The team studied the effects of EPCs on endothelial function in two groups of CTEPH patients: one treatment naïve (no treatment, 16 patients); and the other having been treated with Adempas (14 patients).
Researchers collected blood samples from each patient, and isolated the EPCs.
Results showed that those who had been treated with Adempas had significantly higher numbers of EPCs, compared to those in the treatment naïve group. However, researchers saw no correlation between an increased number of EPCs and patients’ clinical parameters.

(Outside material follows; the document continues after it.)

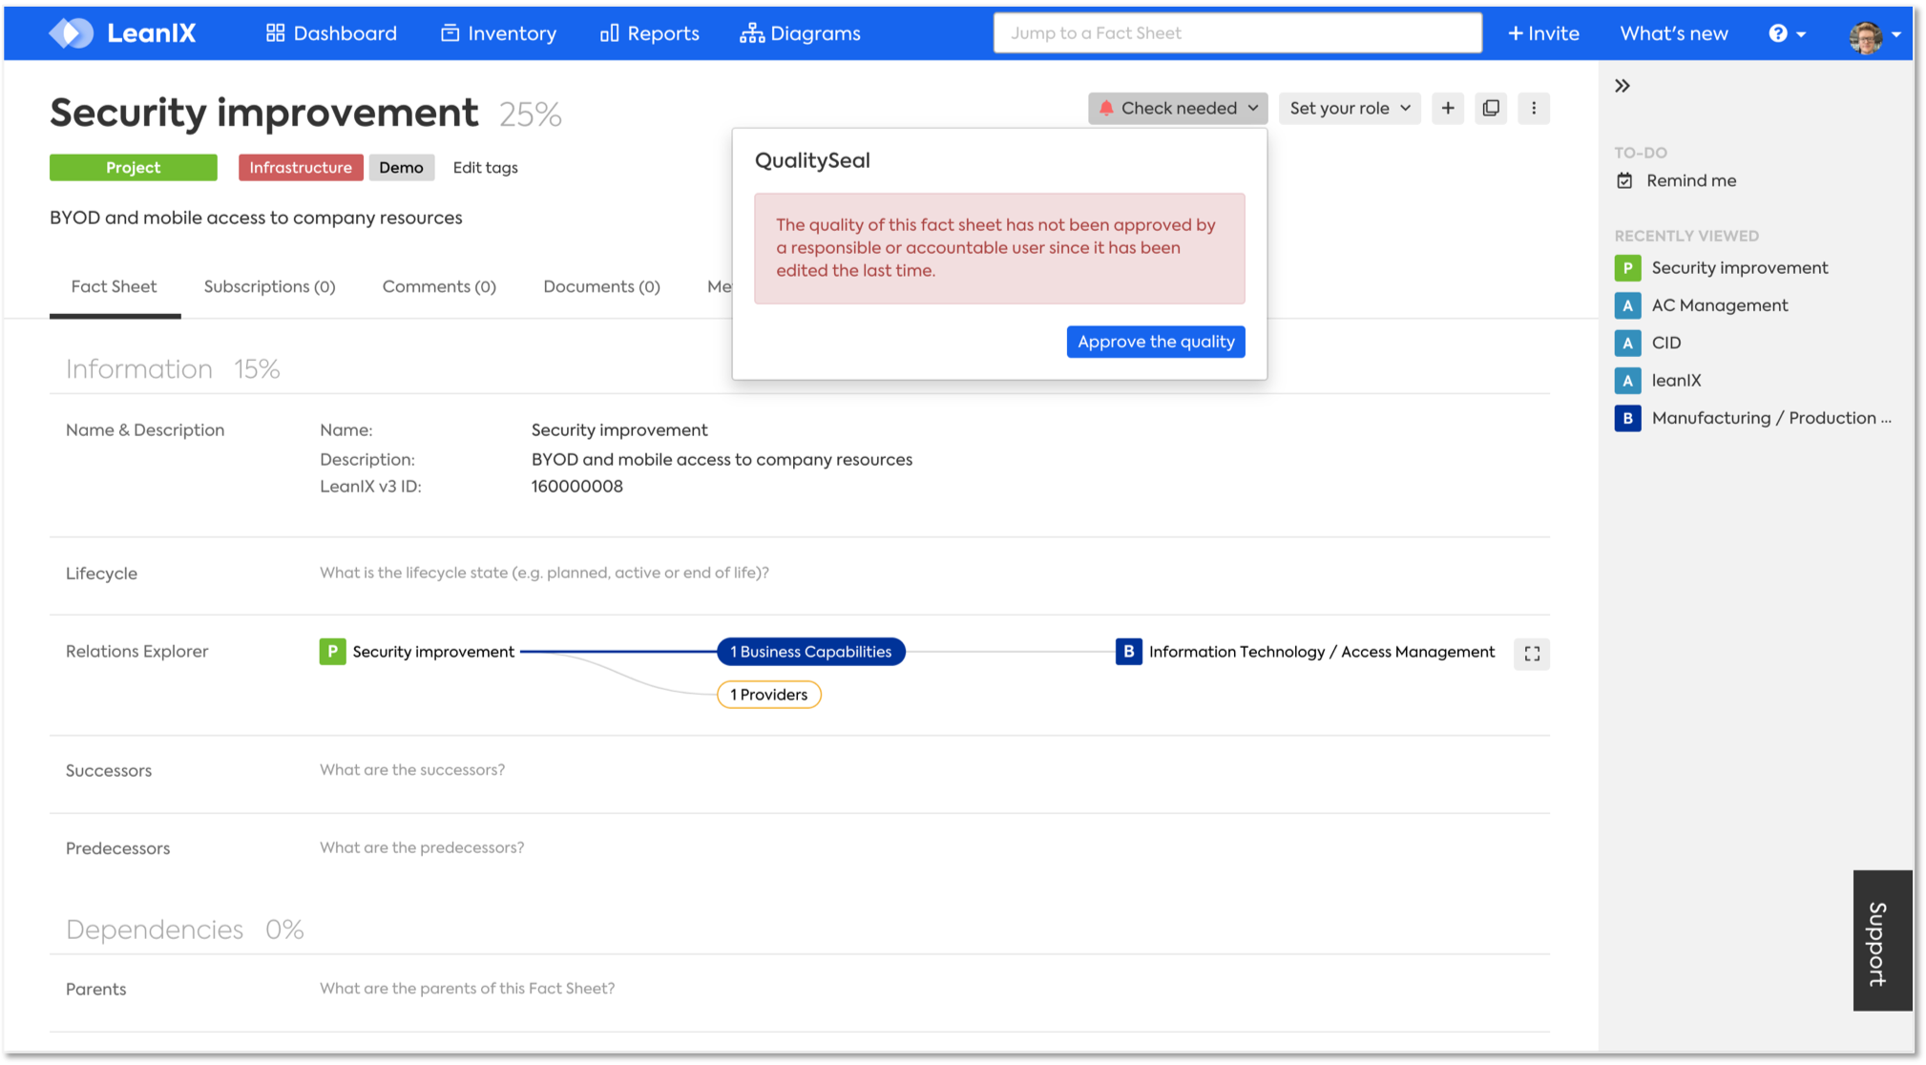The width and height of the screenshot is (1926, 1065).
Task: Click the red Infrastructure tag
Action: (301, 168)
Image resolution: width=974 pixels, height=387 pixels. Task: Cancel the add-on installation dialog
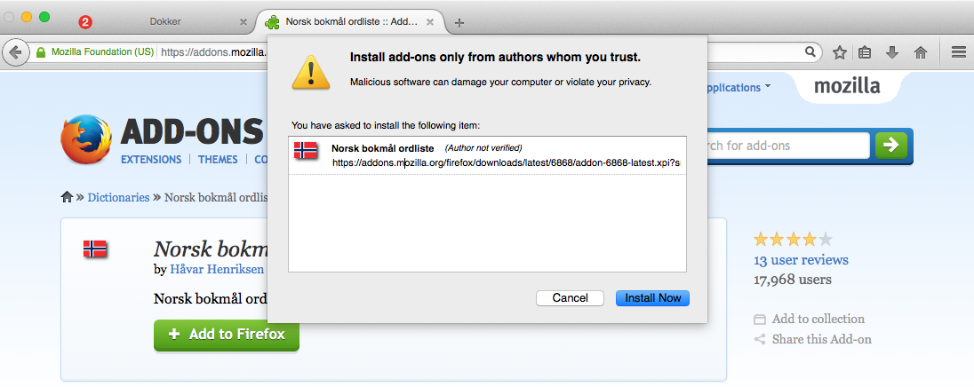tap(571, 297)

Analysis of genes linked with blood vessel formation (a process called angiogenesis) revealed that EPCs from Adempas-treated patients had increased levels of genes that participate in angiogenesis — including the VEGFC and PDGFA genes — compared to naïve patients.
“Riociguat may partially restore the angiogenic ability of EPCs in CTEPH patients,” researchers said.
Researchers then assessed the effects of Adempas in EPCs when they were cultured together with human pulmonary microvascular endothelial cells (those lining the pulmonary vasculature). They saw that Adempas improved some EPC-stimulated functions of endothelial cells.
Overall, the “findings indicate that riociguat may induce EPCs to play a protective role via modulation of endothelial functions associated with CTEPH,” researchers said.
“EPCs of patients who undergo riociguat treatment may play a vital role in alleviating CTEPH by preventing vascular remodeling via the stimulation of angiogenesis, especially in patients without indication for PEA or with persisting PH following PEA, who tend to have a greater chance of developing small vessel disease,” the team said.